Soul Expressions: Speech and Breath in Archaic Period Rock Art

Carolyn Boyd, PhD, Research Professor, Texas State University, San Marcos

At least 5,000 years ago, Archaic Period hunters-gatherers of the Lower Pecos Canyonlands of southwest Texas and Coahuila, Mexico, began painting complex rock art mural along rock shelter walls and cliff overhangs. Polychromatic images of humans and animals populate the murals and display an array of semantically charged visual attributes, such as headdresses, body ornaments, and paraphernalia. Attributes such as these function like a giant vocabulary and their arrangement in the mural, not unlike syntax, conveys meaning. One of the most ubiquitous attributes is the subject of this presentation: speech-breath. Lower Pecos artists often portrayed dots or lines emanating out of or into the mouths of humans and animals. In this talk, Dr. Boyd will discuss patterns in shape, color, and arrangement of this pictographic element and propose that this graphic device denotes speech, breath, and the soul. Artists communicated meaning through the image making process, alternating brushstroke direction to show inhalation vs exhalation or using different paint application techniques to reflect forceful speech. The choices made by artists in the production of imagery reflect their cosmology and the framework of ideas and beliefs through which they interpreted and interacted with the world. Bridging iconographic data with ethnohistory and ethnographic texts from Mesoamerica, our speaker suggests that speech-breath express in the rock art of the Lower Pecos was intimately tied to concepts of the soul, creation, and human origins.

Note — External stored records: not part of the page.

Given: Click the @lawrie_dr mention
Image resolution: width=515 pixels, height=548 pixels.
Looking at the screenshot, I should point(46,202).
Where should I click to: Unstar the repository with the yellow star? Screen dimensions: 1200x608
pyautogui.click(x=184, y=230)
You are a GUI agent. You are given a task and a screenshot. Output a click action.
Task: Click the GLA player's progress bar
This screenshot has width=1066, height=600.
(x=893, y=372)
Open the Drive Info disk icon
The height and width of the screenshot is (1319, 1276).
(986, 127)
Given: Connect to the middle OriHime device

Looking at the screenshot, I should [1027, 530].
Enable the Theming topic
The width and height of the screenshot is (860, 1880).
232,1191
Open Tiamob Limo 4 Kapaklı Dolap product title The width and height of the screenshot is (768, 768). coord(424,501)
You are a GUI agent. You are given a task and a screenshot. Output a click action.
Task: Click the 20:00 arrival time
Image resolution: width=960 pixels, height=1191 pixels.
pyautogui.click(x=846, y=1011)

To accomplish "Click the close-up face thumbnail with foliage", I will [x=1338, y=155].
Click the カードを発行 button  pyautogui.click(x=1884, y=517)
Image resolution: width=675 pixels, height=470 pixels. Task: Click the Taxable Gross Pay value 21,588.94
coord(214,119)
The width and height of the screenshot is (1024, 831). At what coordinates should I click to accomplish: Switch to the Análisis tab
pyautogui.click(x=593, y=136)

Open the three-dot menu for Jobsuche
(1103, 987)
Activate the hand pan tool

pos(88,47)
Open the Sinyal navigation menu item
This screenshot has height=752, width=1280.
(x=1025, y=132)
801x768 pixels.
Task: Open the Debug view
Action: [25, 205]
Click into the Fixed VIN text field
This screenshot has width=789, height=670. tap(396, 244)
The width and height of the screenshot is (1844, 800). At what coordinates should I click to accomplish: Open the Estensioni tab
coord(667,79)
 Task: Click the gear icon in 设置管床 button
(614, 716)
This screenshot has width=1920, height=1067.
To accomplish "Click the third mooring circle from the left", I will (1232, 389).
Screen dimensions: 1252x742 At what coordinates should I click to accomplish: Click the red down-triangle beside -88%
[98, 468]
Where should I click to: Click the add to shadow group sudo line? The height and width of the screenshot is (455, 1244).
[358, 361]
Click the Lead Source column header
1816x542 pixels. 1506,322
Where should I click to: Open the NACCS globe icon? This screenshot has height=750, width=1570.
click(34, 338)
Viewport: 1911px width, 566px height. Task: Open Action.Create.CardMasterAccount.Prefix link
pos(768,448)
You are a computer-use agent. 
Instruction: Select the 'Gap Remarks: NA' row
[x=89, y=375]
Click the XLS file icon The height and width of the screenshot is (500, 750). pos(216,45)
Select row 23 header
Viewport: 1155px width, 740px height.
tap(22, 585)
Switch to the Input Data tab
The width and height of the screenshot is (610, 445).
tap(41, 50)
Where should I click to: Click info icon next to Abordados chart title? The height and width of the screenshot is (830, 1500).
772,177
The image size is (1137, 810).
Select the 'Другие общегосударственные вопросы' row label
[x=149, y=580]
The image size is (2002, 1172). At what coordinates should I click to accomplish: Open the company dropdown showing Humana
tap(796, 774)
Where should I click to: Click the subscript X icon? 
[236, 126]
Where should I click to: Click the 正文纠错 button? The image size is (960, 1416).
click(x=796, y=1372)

Dr. Carolyn Boyd is the Shumla Endowed Research Professor in the Department of Anthropology at Texas State University, San Marcos. She is the founder of a non-profit organization, Shumla Archaeological Research and Educational Center, which was established in 1998 to preserve the ancient rock art murals of the Lower Pecos Canyonlands in southwest Texas and Coahuila, Mexico. Boyd is the author of Rock Art of the Lower Pecos (2003, Texas A&M University Press) and The White Shaman Mural: An Enduring Creation Narrative (2016, the University of Texas Press), which received the 2017 Scholarly Book Award from the Society for American Archaeology. Her current projects include Origins and Tenacity of Myth in Archaic Period Rock Art in Southwest Texas and Northern Mexico, funded by the National Endowment for the Humanities, and Layers of Meaning: Chronological Modeling and Pictograph Stratigraphy, funded by the National Science Foundation.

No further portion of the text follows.